Thursday, February 10, 2022

Ed Wood's When the Topic is Sex: "Climax Needed" (1972)

Dick Trent scores again!

NOTE: This article continues my coverage of Ed Wood's When the Topic is Sex (BearManor Media, 2021).

The article: "Climax Needed." Originally published in Goddess (Gallery Press), vol. 1, no. 2, November/December 1972. Credited to "Dick Trent."

Excerpt: "Sex is the most natural of all the human elements going right along with food and water in importance. The animal world certainly makes no bones about their demands. If a bitch dog is in heat the male dogs will break down fences to get at her."

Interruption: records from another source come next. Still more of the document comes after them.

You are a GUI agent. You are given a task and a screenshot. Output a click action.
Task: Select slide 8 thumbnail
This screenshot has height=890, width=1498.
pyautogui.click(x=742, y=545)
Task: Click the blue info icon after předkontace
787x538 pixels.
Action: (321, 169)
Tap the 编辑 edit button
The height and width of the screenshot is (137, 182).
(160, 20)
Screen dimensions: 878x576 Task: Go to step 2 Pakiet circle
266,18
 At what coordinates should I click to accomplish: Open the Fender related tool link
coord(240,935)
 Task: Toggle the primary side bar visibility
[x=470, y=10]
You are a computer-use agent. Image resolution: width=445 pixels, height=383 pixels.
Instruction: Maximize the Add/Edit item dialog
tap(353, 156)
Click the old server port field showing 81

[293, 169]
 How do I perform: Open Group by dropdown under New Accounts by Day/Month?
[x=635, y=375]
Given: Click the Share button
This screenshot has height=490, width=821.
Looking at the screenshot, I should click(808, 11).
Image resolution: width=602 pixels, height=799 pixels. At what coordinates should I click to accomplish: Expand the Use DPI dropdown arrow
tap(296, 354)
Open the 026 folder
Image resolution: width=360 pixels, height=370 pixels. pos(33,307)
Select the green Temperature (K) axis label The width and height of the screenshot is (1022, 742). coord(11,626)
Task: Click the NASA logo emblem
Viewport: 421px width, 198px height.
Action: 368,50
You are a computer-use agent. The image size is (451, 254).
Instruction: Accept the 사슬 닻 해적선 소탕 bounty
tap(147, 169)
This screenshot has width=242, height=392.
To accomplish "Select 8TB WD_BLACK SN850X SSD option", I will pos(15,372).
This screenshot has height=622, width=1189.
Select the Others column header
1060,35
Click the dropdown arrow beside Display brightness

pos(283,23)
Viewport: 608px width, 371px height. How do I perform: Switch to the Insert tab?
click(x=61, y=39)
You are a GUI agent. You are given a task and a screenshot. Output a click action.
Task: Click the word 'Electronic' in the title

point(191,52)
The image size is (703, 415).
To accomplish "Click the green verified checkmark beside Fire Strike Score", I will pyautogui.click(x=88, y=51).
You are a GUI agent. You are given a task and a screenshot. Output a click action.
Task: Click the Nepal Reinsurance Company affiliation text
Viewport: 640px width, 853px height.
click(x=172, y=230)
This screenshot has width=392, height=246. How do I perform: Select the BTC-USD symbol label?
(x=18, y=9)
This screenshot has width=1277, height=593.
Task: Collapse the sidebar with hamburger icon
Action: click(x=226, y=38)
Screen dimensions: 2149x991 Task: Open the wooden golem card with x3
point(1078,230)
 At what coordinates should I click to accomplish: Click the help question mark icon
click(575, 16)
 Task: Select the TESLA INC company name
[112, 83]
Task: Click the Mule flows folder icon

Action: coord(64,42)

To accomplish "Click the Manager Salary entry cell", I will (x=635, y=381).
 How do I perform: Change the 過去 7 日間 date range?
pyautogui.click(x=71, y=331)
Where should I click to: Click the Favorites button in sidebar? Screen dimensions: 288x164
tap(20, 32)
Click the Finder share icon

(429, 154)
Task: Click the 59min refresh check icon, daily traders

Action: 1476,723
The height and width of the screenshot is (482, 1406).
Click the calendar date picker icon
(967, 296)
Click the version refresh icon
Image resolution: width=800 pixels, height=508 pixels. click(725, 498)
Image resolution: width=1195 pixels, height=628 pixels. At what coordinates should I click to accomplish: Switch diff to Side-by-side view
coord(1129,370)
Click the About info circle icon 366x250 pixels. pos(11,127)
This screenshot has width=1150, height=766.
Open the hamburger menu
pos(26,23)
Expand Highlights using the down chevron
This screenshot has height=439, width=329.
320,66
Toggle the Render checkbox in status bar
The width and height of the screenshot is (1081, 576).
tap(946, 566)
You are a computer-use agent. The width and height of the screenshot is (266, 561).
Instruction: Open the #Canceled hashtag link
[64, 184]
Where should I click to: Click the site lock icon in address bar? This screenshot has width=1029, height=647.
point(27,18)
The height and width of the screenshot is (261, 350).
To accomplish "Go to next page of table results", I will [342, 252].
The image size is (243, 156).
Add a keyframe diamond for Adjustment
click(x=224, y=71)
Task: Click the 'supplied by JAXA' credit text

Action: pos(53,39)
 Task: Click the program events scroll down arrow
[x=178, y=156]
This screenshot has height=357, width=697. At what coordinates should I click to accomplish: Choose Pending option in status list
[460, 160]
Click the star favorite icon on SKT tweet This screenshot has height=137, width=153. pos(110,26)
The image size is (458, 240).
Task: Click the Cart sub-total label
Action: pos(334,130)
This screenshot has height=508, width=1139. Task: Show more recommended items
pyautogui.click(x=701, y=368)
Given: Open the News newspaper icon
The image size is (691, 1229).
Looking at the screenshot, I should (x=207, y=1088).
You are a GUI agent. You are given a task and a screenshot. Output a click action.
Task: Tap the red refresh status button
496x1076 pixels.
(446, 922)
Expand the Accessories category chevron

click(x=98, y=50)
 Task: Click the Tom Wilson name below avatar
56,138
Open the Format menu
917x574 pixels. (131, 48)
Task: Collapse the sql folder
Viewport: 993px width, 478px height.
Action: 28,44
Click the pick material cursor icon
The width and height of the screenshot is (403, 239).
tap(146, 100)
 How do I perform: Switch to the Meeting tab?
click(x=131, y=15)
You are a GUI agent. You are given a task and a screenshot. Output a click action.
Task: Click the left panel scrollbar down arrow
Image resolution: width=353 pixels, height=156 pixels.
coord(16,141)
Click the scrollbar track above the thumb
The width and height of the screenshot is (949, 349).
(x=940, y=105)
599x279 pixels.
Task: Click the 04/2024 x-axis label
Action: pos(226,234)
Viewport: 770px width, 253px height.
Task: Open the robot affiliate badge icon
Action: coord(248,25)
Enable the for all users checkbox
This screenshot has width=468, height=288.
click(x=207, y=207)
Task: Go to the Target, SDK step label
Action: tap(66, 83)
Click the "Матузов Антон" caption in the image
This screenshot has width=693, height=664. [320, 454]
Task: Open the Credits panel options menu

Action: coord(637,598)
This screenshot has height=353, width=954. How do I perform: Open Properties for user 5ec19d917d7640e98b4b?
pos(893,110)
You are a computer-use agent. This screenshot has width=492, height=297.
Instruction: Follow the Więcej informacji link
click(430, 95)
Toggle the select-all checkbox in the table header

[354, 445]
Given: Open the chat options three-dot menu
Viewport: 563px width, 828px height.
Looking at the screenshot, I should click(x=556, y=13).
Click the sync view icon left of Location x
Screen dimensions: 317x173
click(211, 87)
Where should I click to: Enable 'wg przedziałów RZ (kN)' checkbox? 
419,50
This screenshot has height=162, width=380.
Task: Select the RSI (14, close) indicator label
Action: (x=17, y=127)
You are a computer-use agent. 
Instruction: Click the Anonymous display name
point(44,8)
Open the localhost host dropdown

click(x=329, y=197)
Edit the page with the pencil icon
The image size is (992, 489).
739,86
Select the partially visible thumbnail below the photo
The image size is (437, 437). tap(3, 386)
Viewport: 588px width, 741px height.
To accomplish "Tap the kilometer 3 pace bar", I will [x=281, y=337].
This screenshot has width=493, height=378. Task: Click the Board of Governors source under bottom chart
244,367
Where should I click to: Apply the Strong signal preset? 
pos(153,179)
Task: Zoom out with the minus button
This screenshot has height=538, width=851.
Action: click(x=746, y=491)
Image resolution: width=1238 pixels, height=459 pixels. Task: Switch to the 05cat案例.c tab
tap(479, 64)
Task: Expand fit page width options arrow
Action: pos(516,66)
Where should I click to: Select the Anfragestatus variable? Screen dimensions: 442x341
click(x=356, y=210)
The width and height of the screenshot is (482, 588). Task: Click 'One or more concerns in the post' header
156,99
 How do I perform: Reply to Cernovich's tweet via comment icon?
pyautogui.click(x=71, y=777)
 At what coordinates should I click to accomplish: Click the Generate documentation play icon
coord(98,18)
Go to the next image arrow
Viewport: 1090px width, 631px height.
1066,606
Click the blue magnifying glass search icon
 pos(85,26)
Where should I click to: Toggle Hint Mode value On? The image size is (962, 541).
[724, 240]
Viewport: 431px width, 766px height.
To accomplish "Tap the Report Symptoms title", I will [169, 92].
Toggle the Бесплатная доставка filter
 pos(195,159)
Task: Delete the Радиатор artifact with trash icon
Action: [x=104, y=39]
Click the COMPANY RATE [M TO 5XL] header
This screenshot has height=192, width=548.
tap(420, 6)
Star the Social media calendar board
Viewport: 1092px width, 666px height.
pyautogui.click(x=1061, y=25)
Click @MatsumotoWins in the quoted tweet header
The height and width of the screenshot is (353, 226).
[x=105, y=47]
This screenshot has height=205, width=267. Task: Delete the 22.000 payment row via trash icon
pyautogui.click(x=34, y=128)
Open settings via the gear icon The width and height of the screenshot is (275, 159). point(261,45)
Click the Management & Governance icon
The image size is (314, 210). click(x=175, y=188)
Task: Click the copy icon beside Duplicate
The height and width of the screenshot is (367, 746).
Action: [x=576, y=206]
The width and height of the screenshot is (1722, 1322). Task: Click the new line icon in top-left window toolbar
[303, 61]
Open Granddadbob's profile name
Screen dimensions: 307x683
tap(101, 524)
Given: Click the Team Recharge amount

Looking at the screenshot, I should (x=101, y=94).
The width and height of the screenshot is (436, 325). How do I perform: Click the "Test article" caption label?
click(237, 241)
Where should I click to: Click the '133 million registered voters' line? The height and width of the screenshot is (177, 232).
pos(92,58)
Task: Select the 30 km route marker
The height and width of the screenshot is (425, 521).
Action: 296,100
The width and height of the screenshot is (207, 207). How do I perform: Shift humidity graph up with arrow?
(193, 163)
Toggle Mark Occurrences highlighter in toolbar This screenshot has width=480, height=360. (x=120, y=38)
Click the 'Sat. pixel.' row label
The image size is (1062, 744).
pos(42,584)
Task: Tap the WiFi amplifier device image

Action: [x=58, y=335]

Ed Wood's creative process?
Reflections: "Climax Needed" is another article in When the Topic is Sex that seems to consist solely of tropes from other Ed Wood articles. I sometimes suspect that Eddie constructed these articles using a prefabricated kit, sort of like Ikea furniture. When an article was due, he'd dump the parts out on the floor, then assemble them with an Allen wrench. Let's see here. We have all the usual suspects:
  • People used to believe sex was strictly for procreation, not pleasure.
  • The missionary position can become awfully boring after a while. But people may not be familiar with anything else.
  • America's young people are more sexually adventurous than their elders, trying out different positions and different combinations of partners.
  • Couples with unsatisfying sex lives often get divorced.
  • Group sex is more common than you'd think, and it's getting more popular all the time.
  • Books about sex used to be written in technical language that only doctors understood. Thankfully, this is no longer the case.
  • We're all discussing sex more openly these days.
  • Due to uptight censors, movies used to show married couples in double beds. Can you believe that?
  • Oral sex was once shunned by society but is now more accepted.
  • Sex is a natural, healthy, and necessary part of life.
Throw in a couple of Ed's pet phrases, the ones he'd been using since Glen or Glenda (1953)—stuff like "behind locked doors" and "strange as it may seem"—and you've got another sexology article ready to send to publisher Bernie Bloom.

What sets Ed's articles apart from each other is that, generally, each one will have its own specific gimmick or hook. For instance, "Climax Needed" stresses the importance of climaxing during sex. (I'm pretty sure Ed has used the word "orgasm" in other articles, but he doesn't use it here.) According to Ed Wood, America's youngsters are unhappy with old-fashioned orgasms and want newer, better ones:
The young have become unsatisfied with what they have been taught as to what a sex life is all about. They have felt the climax and know that it brings them to the very edge of life itself. But they also felt that the climax should be stronger . . . perhaps it could even last longer. In the locker rooms of the schools they have heard sketches of conversations which tell of other sexual happenings . . . sometimes actions they had never heard about before . . . and because they are of the enlightened age they want to get out, try it on for size, and see what it's all about. They are finding out rather quickly that they like what they have witnessed and experimented with.
Cancer? Heart disease? That stuff can wait. The hippies demand more satisfying sexual climaxes. To them, a bedroom (or, just as likely, the back of a VW Microbus) is a science lab for all kinds of erotic experiments. You're welcome, America.

In their quest for that fabled new-and-improved orgasm, America's youngsters are engaging in what Ed calls "oral copulation." Or what we commonly call today "mouth stuff." Which brings me to another distinguishing feature of "Climax Needed." Ed has often discussed the stigma that society once attached to fellatio and cunnilingus—it's a topic that comes up fairly often in his books and articles—but I don't know that he's ever done so with quite so much panache as he does here:
Years ago when one was heard to have practiced such an affair they were shunned by society as something dirty, a specimen which had crawled out from under a rock and one that most certainly shouldn't be permitted to contaminate the rest of society . . . the good people . . . the good people who steadfastly practiced the missionary position and in general, went unsatisfied. It is well known that when one is unsatisfied in their sex life, they are going to come up with a troubled mind whereby even their jobs can become influenced . . . influenced toward the down-side of the ledger. The unsatisfied sexual partner or partners will also become irritable at the slightest word or action. Naturally with such a situation the divorce court becomes the only out. Lawyers have become rich on the malfunctioning sex lives of others.
This, frankly, is the kind of passage that keeps me reading When the Topic is Sex. If I'm following Ed's logic correctly here, a lack of oral sex will lead to poor workplace performance, increased irritability, and even divorces. That's what I'd call a slippery slope.